Stored items
Content starts
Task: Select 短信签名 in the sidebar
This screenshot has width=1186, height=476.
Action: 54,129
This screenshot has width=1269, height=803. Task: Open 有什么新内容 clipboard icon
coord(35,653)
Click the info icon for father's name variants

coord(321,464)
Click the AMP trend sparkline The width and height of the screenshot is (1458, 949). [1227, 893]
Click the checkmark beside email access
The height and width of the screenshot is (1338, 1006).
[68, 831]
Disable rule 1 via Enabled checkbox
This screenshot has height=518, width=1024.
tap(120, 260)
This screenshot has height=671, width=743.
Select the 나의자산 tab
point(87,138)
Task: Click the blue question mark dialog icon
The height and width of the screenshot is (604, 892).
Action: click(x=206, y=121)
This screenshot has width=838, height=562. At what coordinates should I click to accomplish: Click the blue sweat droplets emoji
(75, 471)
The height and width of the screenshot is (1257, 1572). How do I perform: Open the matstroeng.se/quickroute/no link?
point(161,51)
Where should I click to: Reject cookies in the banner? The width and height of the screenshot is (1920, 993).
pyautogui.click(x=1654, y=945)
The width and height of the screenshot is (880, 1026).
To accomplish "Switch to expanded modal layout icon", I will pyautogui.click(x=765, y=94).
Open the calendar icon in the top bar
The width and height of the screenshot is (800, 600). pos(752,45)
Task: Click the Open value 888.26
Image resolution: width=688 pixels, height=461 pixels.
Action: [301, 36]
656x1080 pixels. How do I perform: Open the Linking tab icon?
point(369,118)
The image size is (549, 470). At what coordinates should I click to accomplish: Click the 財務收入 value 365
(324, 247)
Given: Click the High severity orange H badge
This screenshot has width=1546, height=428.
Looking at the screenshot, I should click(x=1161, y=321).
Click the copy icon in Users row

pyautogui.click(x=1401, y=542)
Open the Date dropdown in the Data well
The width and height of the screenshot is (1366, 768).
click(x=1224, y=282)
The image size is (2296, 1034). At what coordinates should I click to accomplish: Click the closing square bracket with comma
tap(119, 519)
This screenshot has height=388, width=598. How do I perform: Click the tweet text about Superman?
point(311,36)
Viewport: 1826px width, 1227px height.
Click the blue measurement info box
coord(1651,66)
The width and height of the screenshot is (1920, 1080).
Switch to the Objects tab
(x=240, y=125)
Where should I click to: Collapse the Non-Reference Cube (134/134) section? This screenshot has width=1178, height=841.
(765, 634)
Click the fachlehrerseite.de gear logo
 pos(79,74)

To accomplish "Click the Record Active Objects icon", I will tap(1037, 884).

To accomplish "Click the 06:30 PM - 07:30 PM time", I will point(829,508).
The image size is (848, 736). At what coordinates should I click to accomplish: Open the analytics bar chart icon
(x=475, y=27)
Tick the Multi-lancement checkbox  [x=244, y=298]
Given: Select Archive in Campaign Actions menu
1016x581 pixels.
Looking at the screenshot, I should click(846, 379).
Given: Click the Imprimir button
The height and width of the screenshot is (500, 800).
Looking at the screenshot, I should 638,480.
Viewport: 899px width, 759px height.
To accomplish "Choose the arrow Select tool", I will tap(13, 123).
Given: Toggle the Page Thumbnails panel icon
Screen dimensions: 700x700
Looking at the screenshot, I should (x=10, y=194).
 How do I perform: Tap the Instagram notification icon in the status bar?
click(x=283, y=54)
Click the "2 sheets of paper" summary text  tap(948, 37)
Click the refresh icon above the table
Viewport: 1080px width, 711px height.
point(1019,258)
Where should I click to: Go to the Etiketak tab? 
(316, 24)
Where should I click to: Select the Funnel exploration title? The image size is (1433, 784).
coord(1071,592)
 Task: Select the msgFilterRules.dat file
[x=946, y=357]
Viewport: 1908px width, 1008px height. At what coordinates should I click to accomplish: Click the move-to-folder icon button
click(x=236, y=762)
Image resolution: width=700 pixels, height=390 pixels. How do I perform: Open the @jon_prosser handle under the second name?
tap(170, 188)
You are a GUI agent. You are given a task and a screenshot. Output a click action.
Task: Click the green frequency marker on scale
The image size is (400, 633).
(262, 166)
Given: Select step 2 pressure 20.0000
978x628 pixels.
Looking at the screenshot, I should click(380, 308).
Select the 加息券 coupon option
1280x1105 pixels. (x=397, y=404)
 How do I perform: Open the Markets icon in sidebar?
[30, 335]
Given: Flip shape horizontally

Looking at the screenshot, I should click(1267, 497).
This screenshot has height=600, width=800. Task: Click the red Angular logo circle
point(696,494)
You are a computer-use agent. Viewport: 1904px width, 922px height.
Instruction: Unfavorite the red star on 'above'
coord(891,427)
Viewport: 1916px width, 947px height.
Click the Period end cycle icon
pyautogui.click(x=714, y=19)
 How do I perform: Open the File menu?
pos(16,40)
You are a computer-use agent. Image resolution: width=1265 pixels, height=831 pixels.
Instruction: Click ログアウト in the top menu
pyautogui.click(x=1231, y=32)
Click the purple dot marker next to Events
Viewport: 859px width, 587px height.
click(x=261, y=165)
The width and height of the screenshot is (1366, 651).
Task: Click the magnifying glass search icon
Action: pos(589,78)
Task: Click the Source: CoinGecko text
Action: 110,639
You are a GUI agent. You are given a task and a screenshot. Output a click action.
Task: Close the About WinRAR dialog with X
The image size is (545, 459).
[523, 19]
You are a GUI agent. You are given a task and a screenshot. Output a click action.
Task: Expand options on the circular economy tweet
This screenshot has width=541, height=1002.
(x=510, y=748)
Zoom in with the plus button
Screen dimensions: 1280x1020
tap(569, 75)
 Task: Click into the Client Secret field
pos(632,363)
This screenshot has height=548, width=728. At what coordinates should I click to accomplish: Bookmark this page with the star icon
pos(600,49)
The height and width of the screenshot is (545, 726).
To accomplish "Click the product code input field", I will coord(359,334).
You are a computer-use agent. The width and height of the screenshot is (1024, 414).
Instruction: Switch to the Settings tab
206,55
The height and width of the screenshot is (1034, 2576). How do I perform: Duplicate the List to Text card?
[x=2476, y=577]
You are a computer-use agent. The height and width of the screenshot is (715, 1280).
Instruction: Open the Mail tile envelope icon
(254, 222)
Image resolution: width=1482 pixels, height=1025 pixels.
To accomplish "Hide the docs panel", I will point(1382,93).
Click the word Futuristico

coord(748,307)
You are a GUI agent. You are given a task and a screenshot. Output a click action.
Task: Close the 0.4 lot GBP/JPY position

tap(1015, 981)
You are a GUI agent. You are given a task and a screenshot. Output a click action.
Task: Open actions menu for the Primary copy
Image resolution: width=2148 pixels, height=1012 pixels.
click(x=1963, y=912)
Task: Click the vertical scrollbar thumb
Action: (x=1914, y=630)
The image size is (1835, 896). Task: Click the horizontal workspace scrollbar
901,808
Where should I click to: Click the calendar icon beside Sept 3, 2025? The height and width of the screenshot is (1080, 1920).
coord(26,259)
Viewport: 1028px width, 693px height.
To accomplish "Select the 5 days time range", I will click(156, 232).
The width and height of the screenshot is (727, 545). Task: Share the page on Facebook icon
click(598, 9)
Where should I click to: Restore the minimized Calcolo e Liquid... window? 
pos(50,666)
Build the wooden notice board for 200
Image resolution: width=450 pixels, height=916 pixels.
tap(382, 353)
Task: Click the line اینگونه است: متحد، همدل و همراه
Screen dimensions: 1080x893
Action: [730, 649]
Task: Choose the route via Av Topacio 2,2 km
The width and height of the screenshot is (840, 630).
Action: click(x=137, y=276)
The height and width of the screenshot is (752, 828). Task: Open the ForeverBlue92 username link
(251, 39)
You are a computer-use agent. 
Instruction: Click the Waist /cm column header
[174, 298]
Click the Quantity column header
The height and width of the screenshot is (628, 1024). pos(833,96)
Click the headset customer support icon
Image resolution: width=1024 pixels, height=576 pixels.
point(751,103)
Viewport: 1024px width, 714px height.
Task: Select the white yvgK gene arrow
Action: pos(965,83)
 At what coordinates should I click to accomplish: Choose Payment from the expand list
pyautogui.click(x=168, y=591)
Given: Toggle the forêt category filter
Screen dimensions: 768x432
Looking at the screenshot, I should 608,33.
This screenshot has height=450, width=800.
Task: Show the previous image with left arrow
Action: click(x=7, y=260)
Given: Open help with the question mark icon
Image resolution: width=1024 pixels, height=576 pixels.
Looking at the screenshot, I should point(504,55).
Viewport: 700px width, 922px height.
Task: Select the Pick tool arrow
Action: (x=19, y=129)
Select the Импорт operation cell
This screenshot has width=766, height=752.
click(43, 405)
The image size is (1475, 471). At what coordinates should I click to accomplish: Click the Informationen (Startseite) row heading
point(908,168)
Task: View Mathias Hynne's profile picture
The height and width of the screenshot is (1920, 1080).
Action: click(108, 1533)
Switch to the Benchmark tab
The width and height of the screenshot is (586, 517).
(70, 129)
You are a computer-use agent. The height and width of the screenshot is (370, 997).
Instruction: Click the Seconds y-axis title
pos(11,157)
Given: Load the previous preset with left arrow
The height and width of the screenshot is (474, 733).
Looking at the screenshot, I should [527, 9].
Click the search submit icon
Content ends
All lines that contain the word "time" must be copied from the records above.

To accomplish "Click the 06:30 PM - 07:30 PM time", I will point(829,508).
To accomplish "Select the 5 days time range", I will click(156, 232).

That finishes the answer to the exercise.